======== Materials provided
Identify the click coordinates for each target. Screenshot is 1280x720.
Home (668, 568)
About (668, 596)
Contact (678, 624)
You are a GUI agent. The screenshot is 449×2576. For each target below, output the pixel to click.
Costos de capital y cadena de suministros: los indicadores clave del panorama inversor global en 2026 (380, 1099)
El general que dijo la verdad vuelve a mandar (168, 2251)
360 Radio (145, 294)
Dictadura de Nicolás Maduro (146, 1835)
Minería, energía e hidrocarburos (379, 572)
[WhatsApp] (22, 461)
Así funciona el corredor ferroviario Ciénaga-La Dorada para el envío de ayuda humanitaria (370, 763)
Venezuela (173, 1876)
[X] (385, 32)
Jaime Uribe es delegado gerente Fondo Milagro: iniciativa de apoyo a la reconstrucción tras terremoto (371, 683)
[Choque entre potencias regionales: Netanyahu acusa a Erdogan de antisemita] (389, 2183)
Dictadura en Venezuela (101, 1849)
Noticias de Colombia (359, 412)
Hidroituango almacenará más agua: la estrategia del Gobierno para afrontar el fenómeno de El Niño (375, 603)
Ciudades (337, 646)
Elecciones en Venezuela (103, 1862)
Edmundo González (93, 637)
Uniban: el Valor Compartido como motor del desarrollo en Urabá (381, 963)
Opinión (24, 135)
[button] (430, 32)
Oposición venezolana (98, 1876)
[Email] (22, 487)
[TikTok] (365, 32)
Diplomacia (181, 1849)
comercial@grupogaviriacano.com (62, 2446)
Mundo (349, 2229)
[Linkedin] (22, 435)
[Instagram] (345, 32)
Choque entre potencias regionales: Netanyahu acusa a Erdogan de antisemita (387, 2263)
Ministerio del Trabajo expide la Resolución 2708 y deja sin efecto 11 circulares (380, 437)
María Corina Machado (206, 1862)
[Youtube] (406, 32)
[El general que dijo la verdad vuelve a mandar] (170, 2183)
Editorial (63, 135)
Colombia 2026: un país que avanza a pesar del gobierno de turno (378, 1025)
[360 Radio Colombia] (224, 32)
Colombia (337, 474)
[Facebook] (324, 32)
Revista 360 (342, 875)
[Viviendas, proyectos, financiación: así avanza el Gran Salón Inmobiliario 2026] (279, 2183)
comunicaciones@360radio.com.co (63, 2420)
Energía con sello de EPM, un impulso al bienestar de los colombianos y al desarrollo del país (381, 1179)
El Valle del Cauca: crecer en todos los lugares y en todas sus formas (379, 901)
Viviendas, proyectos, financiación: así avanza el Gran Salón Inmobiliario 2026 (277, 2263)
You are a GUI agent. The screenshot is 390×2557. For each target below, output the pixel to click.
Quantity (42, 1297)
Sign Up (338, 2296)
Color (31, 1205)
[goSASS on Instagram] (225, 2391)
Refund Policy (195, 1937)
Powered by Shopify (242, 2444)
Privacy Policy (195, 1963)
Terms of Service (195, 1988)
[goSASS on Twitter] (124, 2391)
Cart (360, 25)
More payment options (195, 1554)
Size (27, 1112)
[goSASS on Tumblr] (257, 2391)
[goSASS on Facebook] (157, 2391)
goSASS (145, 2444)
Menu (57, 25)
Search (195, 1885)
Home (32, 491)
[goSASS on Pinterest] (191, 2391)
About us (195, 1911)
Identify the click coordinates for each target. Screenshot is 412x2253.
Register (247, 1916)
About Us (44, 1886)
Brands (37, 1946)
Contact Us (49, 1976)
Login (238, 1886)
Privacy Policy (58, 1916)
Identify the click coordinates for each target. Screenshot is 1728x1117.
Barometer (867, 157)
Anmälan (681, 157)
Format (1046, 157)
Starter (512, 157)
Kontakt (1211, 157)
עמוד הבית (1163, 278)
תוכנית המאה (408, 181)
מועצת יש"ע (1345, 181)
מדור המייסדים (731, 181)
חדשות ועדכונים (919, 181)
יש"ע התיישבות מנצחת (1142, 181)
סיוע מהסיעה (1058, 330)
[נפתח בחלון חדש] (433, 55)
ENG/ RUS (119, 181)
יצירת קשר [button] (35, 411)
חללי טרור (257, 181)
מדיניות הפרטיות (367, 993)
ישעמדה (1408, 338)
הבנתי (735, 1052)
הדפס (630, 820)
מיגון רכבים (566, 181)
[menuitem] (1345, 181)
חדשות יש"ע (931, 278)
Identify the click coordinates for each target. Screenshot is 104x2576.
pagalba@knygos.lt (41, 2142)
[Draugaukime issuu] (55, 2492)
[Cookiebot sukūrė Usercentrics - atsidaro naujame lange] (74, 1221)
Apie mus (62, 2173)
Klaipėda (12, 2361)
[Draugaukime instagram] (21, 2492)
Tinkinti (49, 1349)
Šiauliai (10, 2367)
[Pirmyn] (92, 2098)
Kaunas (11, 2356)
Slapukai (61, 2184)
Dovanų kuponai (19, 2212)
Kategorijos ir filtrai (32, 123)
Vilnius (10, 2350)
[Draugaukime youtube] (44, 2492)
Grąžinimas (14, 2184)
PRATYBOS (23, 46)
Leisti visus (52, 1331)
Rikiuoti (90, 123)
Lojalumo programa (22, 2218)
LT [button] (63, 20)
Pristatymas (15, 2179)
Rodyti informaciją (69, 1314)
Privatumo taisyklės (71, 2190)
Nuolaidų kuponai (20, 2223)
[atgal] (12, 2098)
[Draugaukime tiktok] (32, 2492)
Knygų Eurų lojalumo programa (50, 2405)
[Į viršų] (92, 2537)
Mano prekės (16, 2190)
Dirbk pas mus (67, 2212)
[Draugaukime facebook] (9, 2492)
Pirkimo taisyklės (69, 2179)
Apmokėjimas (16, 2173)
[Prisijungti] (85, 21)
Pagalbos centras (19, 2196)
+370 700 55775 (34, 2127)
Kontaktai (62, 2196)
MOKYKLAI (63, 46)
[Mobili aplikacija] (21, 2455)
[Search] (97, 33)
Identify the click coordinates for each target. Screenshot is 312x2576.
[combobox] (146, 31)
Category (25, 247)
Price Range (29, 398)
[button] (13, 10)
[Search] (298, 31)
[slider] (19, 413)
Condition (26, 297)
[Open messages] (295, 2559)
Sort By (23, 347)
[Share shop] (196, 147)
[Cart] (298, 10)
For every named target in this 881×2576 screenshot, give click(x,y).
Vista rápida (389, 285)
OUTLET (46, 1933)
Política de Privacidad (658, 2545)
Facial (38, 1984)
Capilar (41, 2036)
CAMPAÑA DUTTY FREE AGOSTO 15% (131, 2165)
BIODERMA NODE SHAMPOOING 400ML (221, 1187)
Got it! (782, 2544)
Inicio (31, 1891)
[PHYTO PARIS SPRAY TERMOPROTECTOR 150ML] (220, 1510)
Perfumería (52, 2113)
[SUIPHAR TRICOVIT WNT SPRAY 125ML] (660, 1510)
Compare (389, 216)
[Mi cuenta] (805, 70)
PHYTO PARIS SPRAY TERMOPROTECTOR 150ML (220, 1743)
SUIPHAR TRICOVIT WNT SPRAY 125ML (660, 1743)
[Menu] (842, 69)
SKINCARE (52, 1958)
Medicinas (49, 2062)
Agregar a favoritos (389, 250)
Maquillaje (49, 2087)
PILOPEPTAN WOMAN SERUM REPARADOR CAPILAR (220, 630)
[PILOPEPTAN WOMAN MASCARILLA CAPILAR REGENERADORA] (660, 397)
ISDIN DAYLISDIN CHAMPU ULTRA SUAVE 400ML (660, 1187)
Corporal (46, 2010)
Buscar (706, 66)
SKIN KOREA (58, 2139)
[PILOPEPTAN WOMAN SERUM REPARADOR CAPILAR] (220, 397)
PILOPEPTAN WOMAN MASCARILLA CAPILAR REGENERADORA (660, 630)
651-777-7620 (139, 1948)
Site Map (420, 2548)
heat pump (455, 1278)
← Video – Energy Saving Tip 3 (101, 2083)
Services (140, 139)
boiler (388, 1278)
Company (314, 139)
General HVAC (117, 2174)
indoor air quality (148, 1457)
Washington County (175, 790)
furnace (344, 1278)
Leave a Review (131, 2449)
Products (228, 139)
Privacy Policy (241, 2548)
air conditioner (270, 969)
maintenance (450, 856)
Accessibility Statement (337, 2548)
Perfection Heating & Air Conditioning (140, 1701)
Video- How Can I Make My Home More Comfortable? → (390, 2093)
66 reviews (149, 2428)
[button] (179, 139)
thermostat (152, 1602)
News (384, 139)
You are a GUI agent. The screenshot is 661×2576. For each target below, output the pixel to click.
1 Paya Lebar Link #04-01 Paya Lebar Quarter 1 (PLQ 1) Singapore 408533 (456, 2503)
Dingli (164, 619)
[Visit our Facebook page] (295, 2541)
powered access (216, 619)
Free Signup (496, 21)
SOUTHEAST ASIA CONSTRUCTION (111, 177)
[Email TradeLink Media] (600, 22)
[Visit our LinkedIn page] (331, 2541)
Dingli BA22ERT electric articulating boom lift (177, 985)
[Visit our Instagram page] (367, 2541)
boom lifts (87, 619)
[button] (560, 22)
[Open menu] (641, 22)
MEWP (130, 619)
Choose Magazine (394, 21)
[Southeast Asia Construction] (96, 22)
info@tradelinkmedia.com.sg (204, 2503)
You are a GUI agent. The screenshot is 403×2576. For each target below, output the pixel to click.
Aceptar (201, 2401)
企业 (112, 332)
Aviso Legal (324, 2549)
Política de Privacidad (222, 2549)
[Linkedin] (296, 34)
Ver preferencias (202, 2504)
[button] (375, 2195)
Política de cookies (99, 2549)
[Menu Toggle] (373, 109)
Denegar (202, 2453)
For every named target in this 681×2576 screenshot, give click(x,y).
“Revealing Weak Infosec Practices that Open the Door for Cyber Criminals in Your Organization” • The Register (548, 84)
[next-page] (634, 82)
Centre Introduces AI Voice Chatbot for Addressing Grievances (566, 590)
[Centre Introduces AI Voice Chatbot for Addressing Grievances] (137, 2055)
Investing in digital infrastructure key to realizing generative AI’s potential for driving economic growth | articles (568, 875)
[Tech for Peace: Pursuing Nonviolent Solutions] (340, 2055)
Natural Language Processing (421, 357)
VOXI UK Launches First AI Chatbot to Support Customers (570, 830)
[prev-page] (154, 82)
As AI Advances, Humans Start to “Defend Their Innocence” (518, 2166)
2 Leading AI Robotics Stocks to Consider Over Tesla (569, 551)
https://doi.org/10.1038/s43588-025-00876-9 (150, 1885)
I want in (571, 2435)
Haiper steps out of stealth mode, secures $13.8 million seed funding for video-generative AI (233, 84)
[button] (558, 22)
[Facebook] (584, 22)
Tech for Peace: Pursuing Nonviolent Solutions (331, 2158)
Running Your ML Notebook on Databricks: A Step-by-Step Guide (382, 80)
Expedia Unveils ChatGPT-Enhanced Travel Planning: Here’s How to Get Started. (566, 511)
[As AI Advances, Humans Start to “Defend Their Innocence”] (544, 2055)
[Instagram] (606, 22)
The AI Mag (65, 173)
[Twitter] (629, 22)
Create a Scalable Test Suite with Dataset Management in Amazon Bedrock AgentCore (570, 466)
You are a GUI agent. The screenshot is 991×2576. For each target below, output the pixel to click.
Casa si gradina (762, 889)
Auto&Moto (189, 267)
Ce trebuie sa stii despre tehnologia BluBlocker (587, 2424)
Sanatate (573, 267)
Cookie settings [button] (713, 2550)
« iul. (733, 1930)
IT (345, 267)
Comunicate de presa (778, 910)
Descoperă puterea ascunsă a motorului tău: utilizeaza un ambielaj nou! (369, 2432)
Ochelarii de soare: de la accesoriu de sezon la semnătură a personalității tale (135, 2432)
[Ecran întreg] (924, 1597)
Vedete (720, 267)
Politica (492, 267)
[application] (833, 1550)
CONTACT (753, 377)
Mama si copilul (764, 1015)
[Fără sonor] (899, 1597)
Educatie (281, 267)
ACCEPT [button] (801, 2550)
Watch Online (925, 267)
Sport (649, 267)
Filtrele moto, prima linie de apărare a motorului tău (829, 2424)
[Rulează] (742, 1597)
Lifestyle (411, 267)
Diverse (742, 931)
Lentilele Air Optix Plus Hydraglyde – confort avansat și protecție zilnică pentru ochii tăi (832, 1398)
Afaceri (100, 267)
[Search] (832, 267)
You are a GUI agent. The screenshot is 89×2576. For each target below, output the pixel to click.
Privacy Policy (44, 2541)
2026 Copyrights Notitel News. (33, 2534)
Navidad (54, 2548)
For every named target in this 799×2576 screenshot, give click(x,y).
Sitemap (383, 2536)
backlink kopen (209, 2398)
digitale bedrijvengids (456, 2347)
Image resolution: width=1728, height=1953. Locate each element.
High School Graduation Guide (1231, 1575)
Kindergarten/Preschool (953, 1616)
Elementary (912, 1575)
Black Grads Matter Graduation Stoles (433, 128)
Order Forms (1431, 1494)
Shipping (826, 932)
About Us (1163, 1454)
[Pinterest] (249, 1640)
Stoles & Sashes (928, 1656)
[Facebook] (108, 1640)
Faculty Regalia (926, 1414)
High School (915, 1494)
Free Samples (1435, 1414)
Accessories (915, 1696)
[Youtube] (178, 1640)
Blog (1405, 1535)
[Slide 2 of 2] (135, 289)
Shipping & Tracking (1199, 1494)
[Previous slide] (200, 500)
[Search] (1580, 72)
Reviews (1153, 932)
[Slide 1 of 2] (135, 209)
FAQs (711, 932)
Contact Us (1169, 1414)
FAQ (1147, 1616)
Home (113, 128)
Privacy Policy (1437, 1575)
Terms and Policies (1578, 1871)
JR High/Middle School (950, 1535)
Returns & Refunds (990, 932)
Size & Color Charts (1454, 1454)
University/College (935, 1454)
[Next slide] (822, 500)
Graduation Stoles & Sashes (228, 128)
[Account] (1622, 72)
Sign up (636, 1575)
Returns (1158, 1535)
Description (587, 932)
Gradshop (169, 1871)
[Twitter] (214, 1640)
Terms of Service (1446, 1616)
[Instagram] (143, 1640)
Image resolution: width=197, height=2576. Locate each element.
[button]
================
### Exercise:
Look above for the line with "Haiper steps out" and the line with "Diverse (742, 931)"; transcribe both and all lines in between, exactly, and nothing else.

### Reply to the exercise:
Haiper steps out of stealth mode, secures $13.8 million seed funding for video-generative AI (233, 84)
[button] (558, 22)
[Facebook] (584, 22)
Tech for Peace: Pursuing Nonviolent Solutions (331, 2158)
Running Your ML Notebook on Databricks: A Step-by-Step Guide (382, 80)
Expedia Unveils ChatGPT-Enhanced Travel Planning: Here’s How to Get Started. (566, 511)
[As AI Advances, Humans Start to “Defend Their Innocence”] (544, 2055)
[Instagram] (606, 22)
The AI Mag (65, 173)
[Twitter] (629, 22)
Create a Scalable Test Suite with Dataset Management in Amazon Bedrock AgentCore (570, 466)
You are a GUI agent. The screenshot is 991×2576. For each target below, output the pixel to click.
Casa si gradina (762, 889)
Auto&Moto (189, 267)
Ce trebuie sa stii despre tehnologia BluBlocker (587, 2424)
Sanatate (573, 267)
Cookie settings [button] (713, 2550)
« iul. (733, 1930)
IT (345, 267)
Comunicate de presa (778, 910)
Descoperă puterea ascunsă a motorului tău: utilizeaza un ambielaj nou! (369, 2432)
Ochelarii de soare: de la accesoriu de sezon la semnătură a personalității tale (135, 2432)
[Ecran întreg] (924, 1597)
Vedete (720, 267)
Politica (492, 267)
[application] (833, 1550)
CONTACT (753, 377)
Mama si copilul (764, 1015)
[Fără sonor] (899, 1597)
Educatie (281, 267)
ACCEPT [button] (801, 2550)
Watch Online (925, 267)
Sport (649, 267)
Filtrele moto, prima linie de apărare a motorului tău (829, 2424)
[Rulează] (742, 1597)
Lifestyle (411, 267)
Diverse (742, 931)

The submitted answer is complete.